C’est, en effet, en 1906, qu’a été élaborée, à ce congrès, « La Charte d’Amiens ». L’objet de ce congrès était de fixer les objectifs et le mode de fonctionnement du syndicalisme en France. Les congressistes eurent à arbitrer entre plusieurs motions, et c’est celle de Victor Griffuelhes, le secrétaire général de la CGT, qui fixait comme objectif « l’expropriation capitaliste », c’est à dire la dépossession des patrons des outils de travail, avec comme moyen d’action la « grève générale », qui triompha, et à la quasi unanimité (830 voix sur 839 votants). Elle donna pour rôle au syndicalisme, en France, de transformer la société par l’accaparement par la classe ouvrière des outils de production de la nation, ce que le communisme nomme « l’expropriation capitaliste » ; et elle stipula que le syndicalisme devait agir en toute indépendance des partis politiques, se suffisant à lui-même grâce à la grève générale. Et il était dit, dans cette motion : « Le syndicat, aujourd’hui groupement de résistance, demain groupement de production ».

L’objectif final assigné au syndicalisme était donc bien d’établir une société à la façon dont les bolcheviques l’institueront, plus tard, en Union Soviétique. Tout le comportement de la classe ouvrière, ensuite, s’est trouvé marqué, dans notre pays, par cette charte.

Il y eut le Front Populaire en 1936, puis, au lendemain de la dernière guerre, l’application en 1945 du programme du CNR (Conseil National de la Résistance) qui était totalement marxiste, et l’arrivée au pouvoir, en 1981, de François Mitterrand avec les communistes et son « Programme Commun de la Gauche ».

Et nous avons, maintenant, à l’Assemblée Nationale, un grand mouvement qui a choisi de s’appeler « Le Nouveau Front Populaire (NFP) qui bloque en permanence le fonctionnement de nos institutions.
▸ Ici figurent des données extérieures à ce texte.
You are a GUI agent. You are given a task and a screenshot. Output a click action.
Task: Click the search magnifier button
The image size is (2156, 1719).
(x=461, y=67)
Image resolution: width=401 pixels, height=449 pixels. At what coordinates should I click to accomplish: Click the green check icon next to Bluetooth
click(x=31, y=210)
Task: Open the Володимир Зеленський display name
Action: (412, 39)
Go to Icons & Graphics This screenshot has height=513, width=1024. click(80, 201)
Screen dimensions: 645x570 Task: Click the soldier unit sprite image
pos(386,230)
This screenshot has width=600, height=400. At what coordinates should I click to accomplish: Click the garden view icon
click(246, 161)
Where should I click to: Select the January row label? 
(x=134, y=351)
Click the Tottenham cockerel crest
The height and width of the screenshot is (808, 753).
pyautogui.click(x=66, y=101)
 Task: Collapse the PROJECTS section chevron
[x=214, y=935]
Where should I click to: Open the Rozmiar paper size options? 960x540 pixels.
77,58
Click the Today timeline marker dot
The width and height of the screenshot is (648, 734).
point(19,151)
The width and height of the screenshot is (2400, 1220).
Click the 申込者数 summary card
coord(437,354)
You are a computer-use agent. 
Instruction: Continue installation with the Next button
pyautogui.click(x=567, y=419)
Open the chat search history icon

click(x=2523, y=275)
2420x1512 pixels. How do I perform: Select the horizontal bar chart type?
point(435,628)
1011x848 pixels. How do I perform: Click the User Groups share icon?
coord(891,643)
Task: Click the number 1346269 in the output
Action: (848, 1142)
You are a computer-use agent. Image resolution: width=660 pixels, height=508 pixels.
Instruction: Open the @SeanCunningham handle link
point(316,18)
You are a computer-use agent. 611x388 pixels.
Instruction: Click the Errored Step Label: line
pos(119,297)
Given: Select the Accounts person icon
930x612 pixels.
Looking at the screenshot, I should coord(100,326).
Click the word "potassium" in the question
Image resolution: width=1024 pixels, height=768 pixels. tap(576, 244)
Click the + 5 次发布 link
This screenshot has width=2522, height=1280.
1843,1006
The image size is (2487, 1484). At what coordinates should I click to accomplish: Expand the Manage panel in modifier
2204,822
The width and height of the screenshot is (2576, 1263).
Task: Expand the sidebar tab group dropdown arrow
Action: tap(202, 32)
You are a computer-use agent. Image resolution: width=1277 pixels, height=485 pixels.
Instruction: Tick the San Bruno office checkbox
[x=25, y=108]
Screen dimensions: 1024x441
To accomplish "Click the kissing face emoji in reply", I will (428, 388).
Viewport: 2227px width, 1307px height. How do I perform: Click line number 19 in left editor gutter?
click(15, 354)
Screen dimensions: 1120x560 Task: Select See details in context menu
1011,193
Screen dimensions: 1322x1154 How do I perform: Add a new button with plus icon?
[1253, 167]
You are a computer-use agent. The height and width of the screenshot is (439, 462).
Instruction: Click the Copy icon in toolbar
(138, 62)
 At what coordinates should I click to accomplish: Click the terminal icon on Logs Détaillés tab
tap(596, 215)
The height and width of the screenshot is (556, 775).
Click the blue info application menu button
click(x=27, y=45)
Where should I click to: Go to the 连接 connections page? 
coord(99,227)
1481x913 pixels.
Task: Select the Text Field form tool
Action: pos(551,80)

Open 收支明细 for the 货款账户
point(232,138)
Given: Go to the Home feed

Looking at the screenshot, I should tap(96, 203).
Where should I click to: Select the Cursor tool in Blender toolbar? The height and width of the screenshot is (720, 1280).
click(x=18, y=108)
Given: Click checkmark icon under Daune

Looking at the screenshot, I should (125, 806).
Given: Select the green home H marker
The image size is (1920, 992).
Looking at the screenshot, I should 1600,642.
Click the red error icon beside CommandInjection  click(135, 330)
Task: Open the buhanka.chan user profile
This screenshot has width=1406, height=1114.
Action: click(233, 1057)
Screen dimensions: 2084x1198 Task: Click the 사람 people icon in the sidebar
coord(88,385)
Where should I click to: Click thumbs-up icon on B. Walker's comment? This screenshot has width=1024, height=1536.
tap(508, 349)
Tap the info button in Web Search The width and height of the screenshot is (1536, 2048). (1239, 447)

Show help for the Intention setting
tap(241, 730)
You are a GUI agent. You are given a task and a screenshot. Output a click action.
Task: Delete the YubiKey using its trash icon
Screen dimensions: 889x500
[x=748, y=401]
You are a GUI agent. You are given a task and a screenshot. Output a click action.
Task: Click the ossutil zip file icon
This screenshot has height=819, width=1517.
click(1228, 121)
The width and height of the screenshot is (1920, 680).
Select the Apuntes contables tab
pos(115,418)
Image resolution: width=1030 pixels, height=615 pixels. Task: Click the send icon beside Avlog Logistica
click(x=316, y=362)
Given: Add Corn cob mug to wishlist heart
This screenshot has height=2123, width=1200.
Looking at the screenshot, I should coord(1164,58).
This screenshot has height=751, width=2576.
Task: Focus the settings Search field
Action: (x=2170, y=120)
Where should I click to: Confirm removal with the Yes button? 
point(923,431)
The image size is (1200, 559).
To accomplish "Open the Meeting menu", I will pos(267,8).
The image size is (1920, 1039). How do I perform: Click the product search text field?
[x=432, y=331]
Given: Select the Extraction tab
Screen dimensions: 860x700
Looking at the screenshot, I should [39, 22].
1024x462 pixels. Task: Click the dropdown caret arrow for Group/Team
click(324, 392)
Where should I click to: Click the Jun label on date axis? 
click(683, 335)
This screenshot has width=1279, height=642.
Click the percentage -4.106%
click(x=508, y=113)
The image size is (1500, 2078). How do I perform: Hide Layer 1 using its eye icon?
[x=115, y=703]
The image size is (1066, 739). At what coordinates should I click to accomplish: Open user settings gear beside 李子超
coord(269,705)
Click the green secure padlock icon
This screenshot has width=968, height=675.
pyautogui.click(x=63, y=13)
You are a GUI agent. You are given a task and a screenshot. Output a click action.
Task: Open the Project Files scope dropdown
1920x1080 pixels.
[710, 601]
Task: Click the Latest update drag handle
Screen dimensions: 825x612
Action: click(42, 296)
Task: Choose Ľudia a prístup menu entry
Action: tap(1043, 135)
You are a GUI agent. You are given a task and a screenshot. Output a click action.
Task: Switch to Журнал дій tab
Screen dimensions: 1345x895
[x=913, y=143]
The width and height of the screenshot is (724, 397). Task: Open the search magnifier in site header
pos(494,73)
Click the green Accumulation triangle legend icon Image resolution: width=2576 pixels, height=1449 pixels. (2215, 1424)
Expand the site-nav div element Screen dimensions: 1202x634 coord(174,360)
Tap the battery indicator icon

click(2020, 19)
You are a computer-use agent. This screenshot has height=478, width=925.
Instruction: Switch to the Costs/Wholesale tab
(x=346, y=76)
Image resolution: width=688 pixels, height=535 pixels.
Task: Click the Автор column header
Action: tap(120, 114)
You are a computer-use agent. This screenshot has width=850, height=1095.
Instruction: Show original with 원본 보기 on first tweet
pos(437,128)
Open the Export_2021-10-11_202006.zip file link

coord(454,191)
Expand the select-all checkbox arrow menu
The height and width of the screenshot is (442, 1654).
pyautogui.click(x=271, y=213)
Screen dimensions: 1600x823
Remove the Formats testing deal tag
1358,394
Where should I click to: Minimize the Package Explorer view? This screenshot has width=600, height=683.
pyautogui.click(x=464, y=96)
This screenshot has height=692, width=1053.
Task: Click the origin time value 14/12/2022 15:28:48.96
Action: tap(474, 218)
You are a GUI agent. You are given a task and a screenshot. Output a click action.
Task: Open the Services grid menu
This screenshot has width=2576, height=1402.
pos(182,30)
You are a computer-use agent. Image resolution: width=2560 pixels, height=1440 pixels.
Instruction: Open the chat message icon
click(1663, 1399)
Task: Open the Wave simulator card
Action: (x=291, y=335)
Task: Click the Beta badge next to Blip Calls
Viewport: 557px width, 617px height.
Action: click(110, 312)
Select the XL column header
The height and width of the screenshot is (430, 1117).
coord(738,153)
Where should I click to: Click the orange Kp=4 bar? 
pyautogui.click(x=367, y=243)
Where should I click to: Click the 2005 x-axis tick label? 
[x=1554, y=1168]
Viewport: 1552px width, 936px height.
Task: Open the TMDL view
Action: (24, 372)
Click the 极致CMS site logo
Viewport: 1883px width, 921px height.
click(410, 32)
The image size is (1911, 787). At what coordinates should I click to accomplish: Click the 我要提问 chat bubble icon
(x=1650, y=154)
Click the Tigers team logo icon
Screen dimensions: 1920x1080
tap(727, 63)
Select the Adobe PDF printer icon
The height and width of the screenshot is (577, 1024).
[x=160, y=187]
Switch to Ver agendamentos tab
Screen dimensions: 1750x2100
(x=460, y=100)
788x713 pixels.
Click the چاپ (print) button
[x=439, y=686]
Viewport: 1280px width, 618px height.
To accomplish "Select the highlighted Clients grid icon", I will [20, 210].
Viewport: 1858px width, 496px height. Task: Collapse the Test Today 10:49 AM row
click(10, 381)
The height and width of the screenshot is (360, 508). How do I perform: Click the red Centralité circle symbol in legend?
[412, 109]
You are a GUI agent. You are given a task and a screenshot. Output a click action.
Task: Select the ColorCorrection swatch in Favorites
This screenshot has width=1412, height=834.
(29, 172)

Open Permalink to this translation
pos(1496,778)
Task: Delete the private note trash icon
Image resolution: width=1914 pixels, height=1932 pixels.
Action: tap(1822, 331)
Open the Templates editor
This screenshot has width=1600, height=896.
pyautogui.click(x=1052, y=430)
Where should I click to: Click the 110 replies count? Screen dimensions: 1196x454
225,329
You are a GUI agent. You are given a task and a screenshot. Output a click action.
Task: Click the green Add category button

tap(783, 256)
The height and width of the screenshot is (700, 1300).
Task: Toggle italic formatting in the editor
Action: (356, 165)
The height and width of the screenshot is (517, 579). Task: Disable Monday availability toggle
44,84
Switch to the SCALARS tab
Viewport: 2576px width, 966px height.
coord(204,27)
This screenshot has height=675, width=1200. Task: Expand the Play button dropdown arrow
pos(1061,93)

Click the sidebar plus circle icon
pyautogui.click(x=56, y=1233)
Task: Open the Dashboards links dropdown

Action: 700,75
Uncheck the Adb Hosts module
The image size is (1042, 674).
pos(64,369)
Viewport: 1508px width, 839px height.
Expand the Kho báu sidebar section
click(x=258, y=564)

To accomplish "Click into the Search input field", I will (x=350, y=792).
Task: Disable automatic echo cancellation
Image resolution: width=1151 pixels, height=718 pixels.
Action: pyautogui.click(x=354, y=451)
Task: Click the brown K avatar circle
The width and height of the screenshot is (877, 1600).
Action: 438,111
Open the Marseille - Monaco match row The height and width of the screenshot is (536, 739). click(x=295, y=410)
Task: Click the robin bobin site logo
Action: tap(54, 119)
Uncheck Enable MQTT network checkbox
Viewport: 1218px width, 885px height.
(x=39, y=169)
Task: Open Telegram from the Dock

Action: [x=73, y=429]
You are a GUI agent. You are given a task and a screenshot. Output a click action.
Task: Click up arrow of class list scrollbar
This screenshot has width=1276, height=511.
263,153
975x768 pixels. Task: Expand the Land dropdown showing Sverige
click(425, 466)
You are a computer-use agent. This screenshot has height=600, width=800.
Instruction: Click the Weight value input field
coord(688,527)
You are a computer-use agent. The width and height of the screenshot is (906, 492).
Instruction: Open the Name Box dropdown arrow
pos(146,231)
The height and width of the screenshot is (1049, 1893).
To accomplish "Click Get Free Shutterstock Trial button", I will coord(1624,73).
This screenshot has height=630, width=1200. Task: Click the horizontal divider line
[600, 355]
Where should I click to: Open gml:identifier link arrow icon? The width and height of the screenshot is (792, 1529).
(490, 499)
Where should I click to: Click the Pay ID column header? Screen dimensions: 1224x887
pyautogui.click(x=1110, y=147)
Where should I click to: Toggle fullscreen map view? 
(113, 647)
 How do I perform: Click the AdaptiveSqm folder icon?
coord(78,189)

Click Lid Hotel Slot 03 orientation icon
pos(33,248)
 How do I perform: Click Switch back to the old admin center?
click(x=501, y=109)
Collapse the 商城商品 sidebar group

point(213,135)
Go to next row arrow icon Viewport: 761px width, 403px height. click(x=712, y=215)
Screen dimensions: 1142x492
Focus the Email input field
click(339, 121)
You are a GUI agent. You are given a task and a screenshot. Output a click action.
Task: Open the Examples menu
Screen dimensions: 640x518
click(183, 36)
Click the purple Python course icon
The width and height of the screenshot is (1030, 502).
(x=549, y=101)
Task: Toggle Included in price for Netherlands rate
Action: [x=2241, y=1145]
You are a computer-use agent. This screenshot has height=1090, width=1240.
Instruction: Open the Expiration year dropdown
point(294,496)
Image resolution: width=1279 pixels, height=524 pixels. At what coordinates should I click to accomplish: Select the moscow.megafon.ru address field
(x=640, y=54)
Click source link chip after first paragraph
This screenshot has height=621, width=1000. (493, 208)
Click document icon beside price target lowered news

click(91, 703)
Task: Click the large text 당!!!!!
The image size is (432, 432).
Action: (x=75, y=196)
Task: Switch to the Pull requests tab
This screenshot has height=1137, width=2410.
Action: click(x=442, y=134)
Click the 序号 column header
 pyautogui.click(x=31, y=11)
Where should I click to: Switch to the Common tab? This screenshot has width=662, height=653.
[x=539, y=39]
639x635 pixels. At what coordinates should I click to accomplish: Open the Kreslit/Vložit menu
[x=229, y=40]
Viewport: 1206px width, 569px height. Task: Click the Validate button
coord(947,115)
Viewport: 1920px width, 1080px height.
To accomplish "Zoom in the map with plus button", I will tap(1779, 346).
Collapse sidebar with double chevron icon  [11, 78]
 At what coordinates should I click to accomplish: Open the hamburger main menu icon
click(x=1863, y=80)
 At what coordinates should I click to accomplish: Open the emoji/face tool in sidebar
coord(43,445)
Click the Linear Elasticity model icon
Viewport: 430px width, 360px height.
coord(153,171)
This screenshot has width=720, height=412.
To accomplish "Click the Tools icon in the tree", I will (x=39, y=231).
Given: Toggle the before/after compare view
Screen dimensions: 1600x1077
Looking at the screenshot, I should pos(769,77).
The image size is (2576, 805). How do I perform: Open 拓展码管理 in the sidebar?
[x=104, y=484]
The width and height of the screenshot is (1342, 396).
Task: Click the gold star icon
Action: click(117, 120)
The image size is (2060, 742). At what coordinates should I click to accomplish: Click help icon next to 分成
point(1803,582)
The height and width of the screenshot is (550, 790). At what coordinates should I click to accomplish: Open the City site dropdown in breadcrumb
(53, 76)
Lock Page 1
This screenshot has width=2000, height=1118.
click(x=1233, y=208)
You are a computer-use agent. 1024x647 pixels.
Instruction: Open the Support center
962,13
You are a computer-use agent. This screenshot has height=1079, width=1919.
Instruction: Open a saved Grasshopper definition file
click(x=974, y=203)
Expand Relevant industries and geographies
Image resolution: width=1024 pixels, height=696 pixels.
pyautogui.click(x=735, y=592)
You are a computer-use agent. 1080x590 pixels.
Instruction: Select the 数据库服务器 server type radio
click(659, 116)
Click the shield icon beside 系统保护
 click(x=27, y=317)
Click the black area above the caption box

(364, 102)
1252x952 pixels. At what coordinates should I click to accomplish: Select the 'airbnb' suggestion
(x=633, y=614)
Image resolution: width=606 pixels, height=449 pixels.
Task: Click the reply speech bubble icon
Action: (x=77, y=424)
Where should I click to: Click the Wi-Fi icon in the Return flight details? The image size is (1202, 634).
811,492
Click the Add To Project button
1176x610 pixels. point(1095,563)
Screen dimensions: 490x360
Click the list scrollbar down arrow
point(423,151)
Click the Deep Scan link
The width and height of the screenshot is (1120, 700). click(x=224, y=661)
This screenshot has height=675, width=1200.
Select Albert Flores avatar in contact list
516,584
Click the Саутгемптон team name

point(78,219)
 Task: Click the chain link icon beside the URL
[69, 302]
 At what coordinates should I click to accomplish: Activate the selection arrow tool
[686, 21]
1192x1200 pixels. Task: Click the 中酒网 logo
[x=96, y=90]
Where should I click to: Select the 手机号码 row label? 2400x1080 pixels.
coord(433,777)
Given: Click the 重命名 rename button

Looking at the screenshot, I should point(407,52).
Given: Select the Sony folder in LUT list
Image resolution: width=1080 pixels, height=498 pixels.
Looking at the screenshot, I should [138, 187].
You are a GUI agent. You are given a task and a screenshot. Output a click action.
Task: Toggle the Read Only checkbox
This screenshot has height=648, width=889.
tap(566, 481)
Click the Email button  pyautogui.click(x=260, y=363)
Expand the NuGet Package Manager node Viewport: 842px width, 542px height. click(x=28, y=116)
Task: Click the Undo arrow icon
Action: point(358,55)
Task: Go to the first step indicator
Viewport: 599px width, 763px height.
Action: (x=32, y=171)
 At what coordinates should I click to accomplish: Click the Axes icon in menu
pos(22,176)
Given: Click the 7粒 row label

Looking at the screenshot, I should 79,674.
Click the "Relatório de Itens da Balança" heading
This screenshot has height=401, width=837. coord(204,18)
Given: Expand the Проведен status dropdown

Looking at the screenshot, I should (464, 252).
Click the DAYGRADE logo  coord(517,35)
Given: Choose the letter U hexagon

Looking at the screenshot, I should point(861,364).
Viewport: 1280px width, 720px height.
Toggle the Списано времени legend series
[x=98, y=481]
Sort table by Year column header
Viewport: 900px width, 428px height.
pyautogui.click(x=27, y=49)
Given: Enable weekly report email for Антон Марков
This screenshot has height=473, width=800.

Aujourd’hui, avec la prise de conscience toute récente qui s’est opérée des dangers qui menacent l’Europe, notre pays songe à se réarmer, mais le complexe militaro-industriel français est très réduit : la DGA l’estime a 4.000 entreprises, employant environ 200.000 personnes. On s’active donc, pour redresser la situation, mais notre secteur industriel est tout à fait sinistré, et l’on part de très bas.

Une revue Suisse a montré le rôle essentiel que joue l’industrie dans la dynamique de croissance d’un pays : on voit, dans le graphique ci-dessous, combien, dans la période 1980-2021, le secteur industriel, en Suisse, a tiré vers le haut l’économie de ce pays :


Dans le cas de la France, un modèle économétrique reliant la croissance du PIB à celle de l’industrie indique que lorsque l’on augmente de 10 % la production industrielle par habitant dans notre pays, on fait progresser de 9 % le PIB/capita.

La solution est donc là, en ces temps très difficiles où le pays s’endette chaque année pour boucler le budget de la nation.

La dette extérieure de la France ne cesse pas d‘augmenter, et son service va bientôt représenter, chaque année, nous dit Jean-Pierre Robin dans le Figaro du 17 avril 2025, les budgets de l’Éducation Nationale et de la Défense réunis !

Il faut donc réindustrialiser la France, et à vive allure, pour redresser la situation.

Le problème est de savoir si l’opinion publique est prête à ce que l’on procède à toutes les réformes qui sont à faire pour que cette rapide réindustrialisation puisse s’opérer.

On est très loin du compte : il va s’agir de mesures de divers ordres, qui ont l’inconvénient d’être, toutes, extrêmement impopulaires. C’est aux Pouvoirs Publics, et tout particulièrement au chef de l’État, de sonner le tocsin.